Text provided
┄┄┄┄┄┄┄┄┄┄
Based on US hospital experiences to date, one Ebola patient will likely generate eight 55-gallon barrels of medical waste per day, making storage, transportation, and disposal of the waste a major challenge for hospitals, according to the California Hospital Association.
The US Centers for Disease Control and Prevention have recommended autoclaving or incinerating the waste to destroy the microbes, the LA Times reports. However, burning infected waste is effectively prohibited in California and banned in at least seven other states.
For those states, trucking the waste over public highways and incinerating it in another state may be the only option. However, under federal transportation guidelines, the material would be designated a Class A infectious substance and transporting it would require special approval from the Department of Transportation.
In working with Ebola, all of the following must be disposed of: protective gloves, gowns, masks and booties used by those who approach the patient’s bedside, disposable medical instruments, packaging, bed linens, cups, plates, tissues, towels, pillowcases, curtains, privacy screens, mattresses and anything that is used to clean up after the patient.
┄┄┄┄┄┄┄┄┄┄
Input data
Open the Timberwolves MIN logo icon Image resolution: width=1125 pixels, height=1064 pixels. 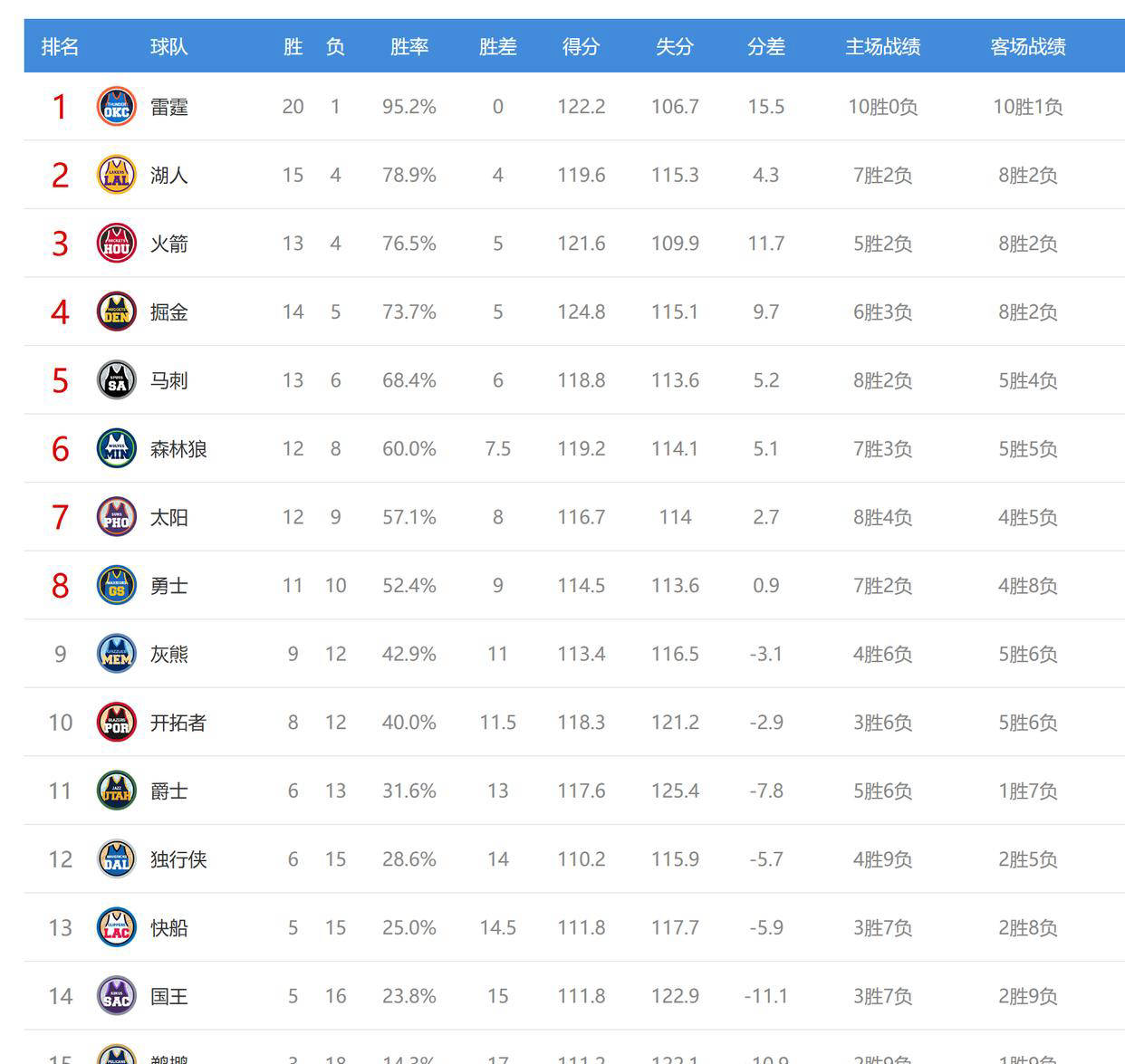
┄┄┄┄┄┄┄┄┄┄
Set of tasks
(a) According to the passage on Ebola medical waste, how much medical waste is one Ebola patient likely to generate per day?
(b) Extend the passage on Ebola medical waste, picking up right after its final sentence.

Results by task
(a) One Ebola patient will likely generate eight 55-gallon barrels of medical waste per day.

(b)
However, there is confusion about whether infected human waste can be flushed down the toilet. According to Dr. David Perrott of the California Hospital Association, the CDC has said that flushing is acceptable, though other sources have said the waste needs to be sterilized and then flushed.
The medical supplies used to treat the first US Ebola patient arrived at a Galveston, Texas, disposal facility last Saturday, according to ABC News affiliate KGTV. Once the supplies were incinerated at over 2,000 degrees, a scrubber removed all the pollutants from the exhaust gas. The air scrubbers were designed based on stringent EPA standards that went into effect earlier this month.
Andy Bartocci of Envitech, builder of the new scrubber, said somebody is probably more exposed to harmful pollutants pumping gas into their automobile than by working or living around one of the medical waste incinerators.